Graham captures the omnipresent uncertainty and threats of the era as he opens this entry with the comment “the tension continues”. He focuses his attention this time to Martha Dodd – author of his most recent read, and daughter of the American Ambassador to Berlin between 1933 and 1937. Initially friendly with and socialising in Nazi circles, even meeting Hitler himself; Martha’s opinions changed as the regime’s intentions became clearer, especially after events such as “The Night of the Long Knives”. Occurring in June-July 1934, this was a purge of Nazi leaders and other political opponents, either through murder or arrest who were deemed too powerful or otherwise problematic. Martha adopted communist beliefs during this time and was engaged in espionage – becoming a Soviet spy and recruiting many others throughout her life including her second husband, Alfred Stern.
Thomas finds difficulty with her observations of Neville Chamberlain as being “pro-Fascist” and highlights the reality of how much the British public were opposed to becoming involved in another conflict after World War One. Despite the United States participating in the latter stages of the war, it appears that he felt that those outwith the principal nations involved in that war “do not realise how profoundly war weary, how desperately sick and tired of war the British people were and still are after the agiony (sic) of ’14-18”. Britain’s policy was of appeasement, and in the early 1930’s, working towards disarmament, but with the threat of Hitler becoming more apparent, opinions were changing.

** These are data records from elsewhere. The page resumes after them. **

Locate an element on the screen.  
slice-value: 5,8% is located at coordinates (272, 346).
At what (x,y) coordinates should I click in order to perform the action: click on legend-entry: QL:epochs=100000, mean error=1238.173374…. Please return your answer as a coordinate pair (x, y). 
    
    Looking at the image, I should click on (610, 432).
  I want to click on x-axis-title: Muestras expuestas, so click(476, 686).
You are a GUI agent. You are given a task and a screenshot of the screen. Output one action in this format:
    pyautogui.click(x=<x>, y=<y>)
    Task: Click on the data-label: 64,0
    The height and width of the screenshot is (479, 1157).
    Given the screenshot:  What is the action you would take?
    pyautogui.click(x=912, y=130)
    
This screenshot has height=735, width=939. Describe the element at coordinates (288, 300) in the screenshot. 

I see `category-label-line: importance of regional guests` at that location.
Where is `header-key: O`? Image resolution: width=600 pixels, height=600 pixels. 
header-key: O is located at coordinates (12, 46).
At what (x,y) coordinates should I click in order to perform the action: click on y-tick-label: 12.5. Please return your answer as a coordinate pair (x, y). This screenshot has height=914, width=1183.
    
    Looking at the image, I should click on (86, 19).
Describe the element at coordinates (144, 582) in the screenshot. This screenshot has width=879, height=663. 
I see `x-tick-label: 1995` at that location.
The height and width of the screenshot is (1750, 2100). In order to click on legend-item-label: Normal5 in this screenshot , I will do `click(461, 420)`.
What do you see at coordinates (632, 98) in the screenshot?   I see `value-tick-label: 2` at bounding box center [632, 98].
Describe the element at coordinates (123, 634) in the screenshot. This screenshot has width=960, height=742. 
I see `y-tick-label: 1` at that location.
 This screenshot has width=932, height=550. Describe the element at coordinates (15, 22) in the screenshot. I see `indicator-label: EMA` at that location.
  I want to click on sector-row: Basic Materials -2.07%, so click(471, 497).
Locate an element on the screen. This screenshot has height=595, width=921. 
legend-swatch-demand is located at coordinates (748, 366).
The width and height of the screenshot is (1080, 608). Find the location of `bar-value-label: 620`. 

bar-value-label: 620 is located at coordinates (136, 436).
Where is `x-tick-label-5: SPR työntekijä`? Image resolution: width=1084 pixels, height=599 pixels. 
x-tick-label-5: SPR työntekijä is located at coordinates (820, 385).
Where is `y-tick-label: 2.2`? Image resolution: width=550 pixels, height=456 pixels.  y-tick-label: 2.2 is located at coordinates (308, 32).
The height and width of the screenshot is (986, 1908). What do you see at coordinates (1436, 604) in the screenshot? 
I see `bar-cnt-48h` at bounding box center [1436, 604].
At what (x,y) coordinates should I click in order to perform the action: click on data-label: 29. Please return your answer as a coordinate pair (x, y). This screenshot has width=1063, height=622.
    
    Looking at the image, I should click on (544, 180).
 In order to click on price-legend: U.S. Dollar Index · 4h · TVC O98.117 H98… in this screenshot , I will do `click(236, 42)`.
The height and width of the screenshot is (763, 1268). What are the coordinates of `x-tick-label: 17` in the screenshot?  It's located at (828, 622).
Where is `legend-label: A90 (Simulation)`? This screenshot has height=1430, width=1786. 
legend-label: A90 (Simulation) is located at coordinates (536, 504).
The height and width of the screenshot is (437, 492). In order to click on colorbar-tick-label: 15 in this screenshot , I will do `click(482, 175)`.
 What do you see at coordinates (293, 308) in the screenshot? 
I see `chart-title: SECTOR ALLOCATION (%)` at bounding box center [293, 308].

As we have seen in previous entries, Graham is not supportive of former Prime Minister, Stanley Baldwin, but appreciates that taking the country into war earlier in the decade would have been very difficult due to the aforementioned feelings of the nation. It is his view however, that “Baldwin’s unpardonable sin was that he permitted the defences of this country to decline “to the edge of risk”. It is now clear that it went over the edge altogether!”
Rearmament was necessary and a programme was undertaken from 1934 until 1939, where substantial investment was required, as defence spending had decreased from £766 million after the Great War to £189 million in 1921-1922 and £102 million by 1932. During this time, the German military had grown to become the most powerful in the world, leaving British forces, as well as other nations, extremely inferior.
One example of this is that the combined allied air strength of Britain, France and Poland in September 1939 (3895 planes) paled in comparison to the number of German combat aircraft produced in that year alone (4733 aircraft), a figure which had increased significantly year on year since 1933. These figures supported Hitler’s boastful claim from September 1938 that Germany had “rearmed to an extent the like of which the world has not yet seen”. This rapid rearmament was one of the factors in Hitler’s popularity in Germany at this time, as unemployment rates reduced drastically against a backdrop of global Depression which the Nazi’s used to their advantage to encourage support for their government.